Tidak Sekadar Berkelanjutan
Tidak dapat dimungkiri, mayoritas partai politik saat ini masih terikat oleh pemerintahan saat ini. Sebagian besar elite partai politik masih menduduki berbagai jabatan strategis di pemerintahan saat ini. Karena itu, dapat dimengerti apabila gagasan atau program keberlanjutan dari agenda pemerintahan saat ini lebih sering dikedepankan partai-partai politik dalam penjajakan koalisi komunikasi politik antarelite dibandingkan gagasan-gagasan atau program lain.
Jangan sampai gagasan keberlanjutan ini menyandera kemerdekaan partai-partai politik dalam membangun sebuah gagasan atau platform baru yang boleh jadi lebih berorientasi perbaikan kehidupan berbangsa dan bernegara di masa depan ketimbang sekadar keberlanjutan.

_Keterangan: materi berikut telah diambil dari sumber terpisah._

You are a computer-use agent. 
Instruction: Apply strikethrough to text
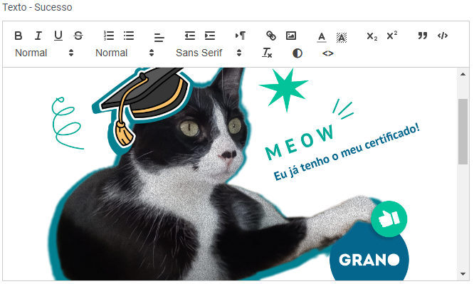coord(78,36)
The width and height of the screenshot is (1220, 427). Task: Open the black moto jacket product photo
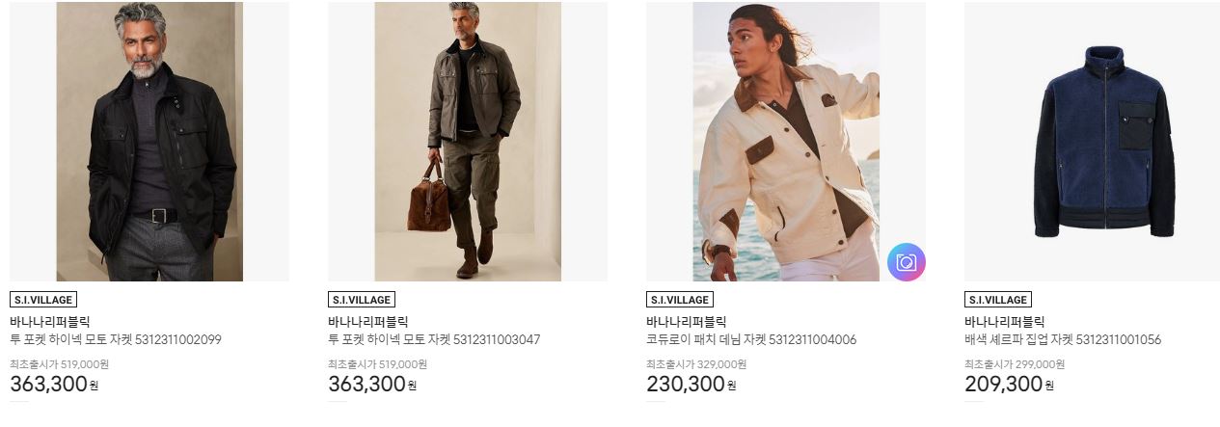pos(149,142)
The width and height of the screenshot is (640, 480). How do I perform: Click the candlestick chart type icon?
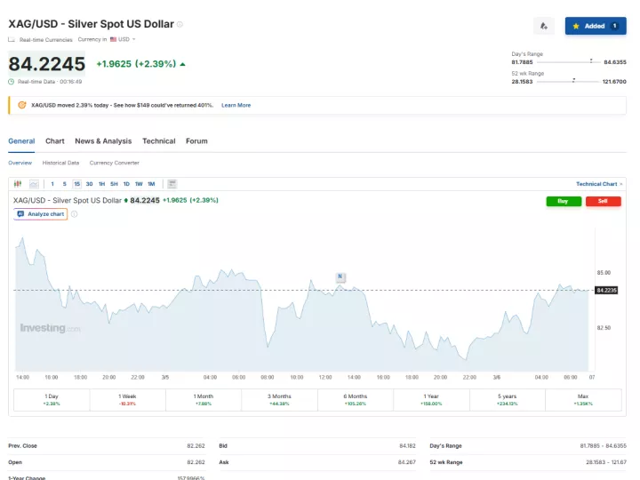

Gagasan lain tersebut bisa berupa serangkaian harapan baru pascadua periode kepemimpinan Presiden Joko Widodo. Harapan baru tersebut tidak berarti harus ditafsirkan dengan memotong habis apa yang telah ditanamkan oleh presiden selama dua periode ini. Paling tidak ada dua hal paling mendasar yang dapat dijadikan sebagai fondasi gagasan maupun juga platform dalam bangunan koalisi pemerintahan mendatang.
Pertama, pemulihan kehidupan perekonomian Indonesia. Bagaimana perekonomian Indonesia ke depan? Selama dua tahun terakhir kondisi perekonomian Indonesia terdampak cukup hebat akibat pandemi. Pandemi telah mengakibatkan penurunan dalam berbagai sektor ekonomi sebagai konsekuensi pemberlakuan pembatasan sosial selama pandemi terjadi. Selama hampir dua tahun terakhir kehidupan perekonomian Indonesia tumbuh negatif.
Menjelang akhir 2021 secara perlahan ekonomi Indonesia mengalami pemulihan sebagai buah dari perpaduan kebijakan fiskal dan moneter yang baik. Hal ini akan menjadi salah satu peninggalan berharga dari pemerintahan saat ini. Presiden Joko Widodo akan dikenang sebagai presiden tangguh karena mampu menghadapi krisis di masa-masa sulit yang dialami oleh Indonesia setelah krisis ekonomi 24 tahun lalu.